On the assumption that most homes in the northeastern United States have traditionally used oil as a heat source, COI is assuming that its customers have, in the past, used oil exclusively as a heating source. However, this assumption is false. The northeastern United States has long had cold winters. Over the past century, advancements in residential heating technology have made it increasingly easier and less costly to heat homes using only electricity, natural gas, and propane. Meanwhile, heating oil prices have soared. In 2006, the average price was $2.79 per gallon; in 2014, the price was $4.76 per gallon. During the same period, natural gas prices have remained stable and have fallen slightly; in 2006, the average price was $4.06 per gallon; in 2014, the price was $3.79 per gallon. The move to alternative heating technologies has made heating oil more expensive and less popular. A person with an existing oil-fired heating system may find it difficult to justify the expense of converting to an alternative fuel source. COI’s assumption that its customers prefer oil as a heating source may be accurate for those homes that still use oil, but the company’s prediction of increased demand is likely to be inaccurate.
On the assumption that the northeastern United States is cold, COI is assuming its customers want to heat their homes. However, this assumption is also misguided. The northeastern United States is, indeed, cold in the winter. However, the region’s climate varies considerably from one city to the next. Boston and New York City experience mild winters. Both cities regularly experience temperatures below zero Fahrenheit, but temperatures rarely fall below −20F. In contrast, winters in Hartford and Providence, the two largest cities in Connecticut, can be bitterly cold, with temperatures dipping well below zero Fahrenheit. Residents of Boston and New York City typically purchase heating oil as an emergency measure. Many homeowners install back-up heating devices, such as electric space heaters, propane space heaters, kerosene heaters, and space heaters powered by electricity or natural gas. These back-up heating devices allow homeowners to use oil as a supplemental heat source. However, these devices are not necessary for some homeowners. For example, many New Englanders live out in the country. These residents have large, well insulated houses that keep them warm with relatively little heating assistance. Furthermore, some homeowners have built large solariums, which they use as additional sources of heat. COI’s assumption that its customers desire heat is questionable, since the northeastern United States is warm in January and February and cooler in December and January.
On the assumption that the northeastern United States is growing, COI is assuming that new customers will purchase heating oil. However, this may not be true. Most homeowners are not aware that heating oil is a fossil fuel. When oil prices rise, some homeowners purchase solar panels or solariums, while others install solar hot water heaters. These homeowners reduce their use of heating oil. Energy efficiency is improving; more homeowners are installing programmable thermostats, using LED bulbs, and insulating their homes to reduce utility bills. These homeowners may use heating oil less frequently than in the past.

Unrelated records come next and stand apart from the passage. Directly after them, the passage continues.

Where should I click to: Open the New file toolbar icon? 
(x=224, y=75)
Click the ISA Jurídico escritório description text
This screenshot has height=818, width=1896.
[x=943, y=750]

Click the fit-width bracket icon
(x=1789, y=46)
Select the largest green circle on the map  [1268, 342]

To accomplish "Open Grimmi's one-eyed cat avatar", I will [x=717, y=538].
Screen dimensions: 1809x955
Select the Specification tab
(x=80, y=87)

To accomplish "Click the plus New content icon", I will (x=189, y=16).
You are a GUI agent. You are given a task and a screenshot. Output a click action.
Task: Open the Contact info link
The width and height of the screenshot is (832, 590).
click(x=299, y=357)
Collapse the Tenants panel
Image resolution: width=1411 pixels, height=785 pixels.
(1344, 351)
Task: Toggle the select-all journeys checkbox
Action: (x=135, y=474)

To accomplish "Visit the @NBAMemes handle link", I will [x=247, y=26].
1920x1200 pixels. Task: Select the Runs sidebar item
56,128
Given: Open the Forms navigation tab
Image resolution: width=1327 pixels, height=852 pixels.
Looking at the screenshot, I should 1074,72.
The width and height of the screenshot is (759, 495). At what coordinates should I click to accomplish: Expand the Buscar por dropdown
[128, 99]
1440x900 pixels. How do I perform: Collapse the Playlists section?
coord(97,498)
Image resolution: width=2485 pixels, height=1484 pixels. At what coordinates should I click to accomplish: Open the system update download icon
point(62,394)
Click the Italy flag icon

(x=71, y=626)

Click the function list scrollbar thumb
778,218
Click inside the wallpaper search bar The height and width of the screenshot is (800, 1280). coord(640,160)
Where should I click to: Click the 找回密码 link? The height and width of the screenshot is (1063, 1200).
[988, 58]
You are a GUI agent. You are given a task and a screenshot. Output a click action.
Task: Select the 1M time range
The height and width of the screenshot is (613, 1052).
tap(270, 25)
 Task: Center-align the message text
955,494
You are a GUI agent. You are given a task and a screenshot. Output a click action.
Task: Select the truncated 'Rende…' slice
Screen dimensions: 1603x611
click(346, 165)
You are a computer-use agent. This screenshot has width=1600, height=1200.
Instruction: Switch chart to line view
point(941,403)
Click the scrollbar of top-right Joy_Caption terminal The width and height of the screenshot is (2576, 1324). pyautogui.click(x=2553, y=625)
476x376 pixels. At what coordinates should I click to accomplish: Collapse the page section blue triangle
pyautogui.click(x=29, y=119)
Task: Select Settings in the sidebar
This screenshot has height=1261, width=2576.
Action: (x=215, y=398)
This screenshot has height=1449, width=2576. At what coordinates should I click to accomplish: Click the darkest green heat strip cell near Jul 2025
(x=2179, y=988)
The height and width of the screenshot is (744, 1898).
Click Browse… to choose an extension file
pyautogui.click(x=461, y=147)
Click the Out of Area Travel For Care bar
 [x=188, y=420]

COI’s assumptions about its customers and the future of its business are questionable. COI’s assumption that most homes in the northeastern United States have traditionally used oil as a heat source is false. Its assumption that the region’s climate is cold is also questionable, since Boston and New York City experience mild winters. COI’s assumption that the northeastern United States is growing may be incorrect, since many customers are switching to alternative forms of heating. If COI’s assumptions prove unfounded, the company will struggle to meet increased demand for heating oil.